All three said Berkeley Journalism prepared them for their work at the Post. Cahlan, who cited Carrie Lozano (‘05) and Betsy Rate as her mentors, was involved with the Human Rights Center, learning OSINT techniques before the J-School offered a class. As a documentary student, she learned how to edit (and quickly) as well as to write scripts.

“Being in the documentary track, you’re very much in a video headspace,” she said. “So you know how to analyze videos. You’re going to be looking at them with a critical eye. You can tell if something is misleadingly cut. You can see jump cuts, weird edits, audio that doesn’t make sense. So I think beyond the OSINT reporting and the closed-source reporting I learned, it’s also just to have that visual mind whenever I come to a story.”

Brown, who was on the narrative writing track at Berkeley, said her J200 instructor Lydia Chavez was “transformative” for her. Not having much journalism experience at the beginning of her time at Berkeley, Brown said that Chavez asked her to do things she wasn’t sure she could do. Brown gained more confidence in herself and her journalistic ability. Cynthia Gorney, who taught narrative writing, and Michael Pollan, Brown’s thesis adviser, were also influential as Brown honed her writing skills.

Plotnick said she felt supported as an audio student at Berkeley to do the creative work she wanted to do.

“They gave me the opportunity to learn new things and make audio stories and put them out in the world,” she said. She specifically remembered her advanced audio class with Anna Sussman (‘05), who supported her as she learned how to develop long-form stories.

Plotnick, like Brown and Cahlan, recognized the work from people on various desks at the Post, who came together to produce the multimedia package. “This award is really an award for the entire newsroom,” Plotnick said. “It’s a real reminder that public service journalism really takes a village.
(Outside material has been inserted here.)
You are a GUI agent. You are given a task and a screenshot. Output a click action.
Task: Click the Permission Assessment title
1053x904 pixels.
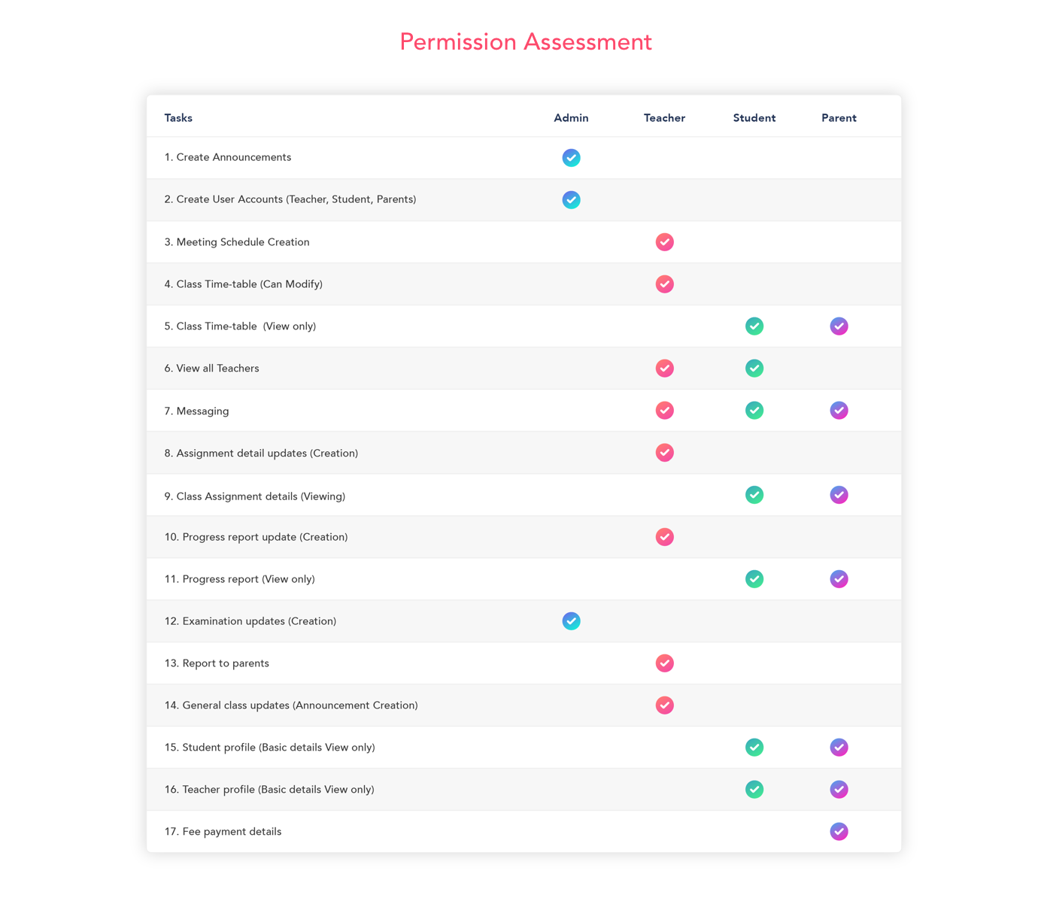pos(526,42)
And it’s special to work with such talented people.”

Dean Geeta Anand says all three reporters excelled while at Berkeley Journalism. Cahlan’s thesis project, “TheirStory,” which explored assumptions about gender roles in anthropology scholarship, premiered at the Mill Valley Film Festival and was short-listed for a BAFTA Student Award. Plotnick’s audio thesis “TEPCO: The Defunct Ceramics Factory That Still Dishes Out Nostalgia,” aired on KQED.

The Pulitzer Board also recognized the NRP team that included Alsanosi Adam, who was a radio producer in South Sudan before coming to Berkeley Journalism and studying TV and documentary film production. His team produced a series of stories on the complicated war and threats to democracy in East Africa, an area of the world that rarely gets sustained coverage.

“It is an honor and a privilege to be recognized by the Pulitzer Prizes for the work we have been doing in East Africa,” Adam said. “My work with NPR as a producer was wonderful, breaking news and stories and being the first to get there and the first to get it right was great and refreshing. As humans we learn what we learn in any field for the better of humanity, and I think my team and I were just doing that. Thanks to Berkeley Journalism where I mastered the craft, and thanks to NPR’s East Africa correspondent Eyder Peralta for the opportunity.”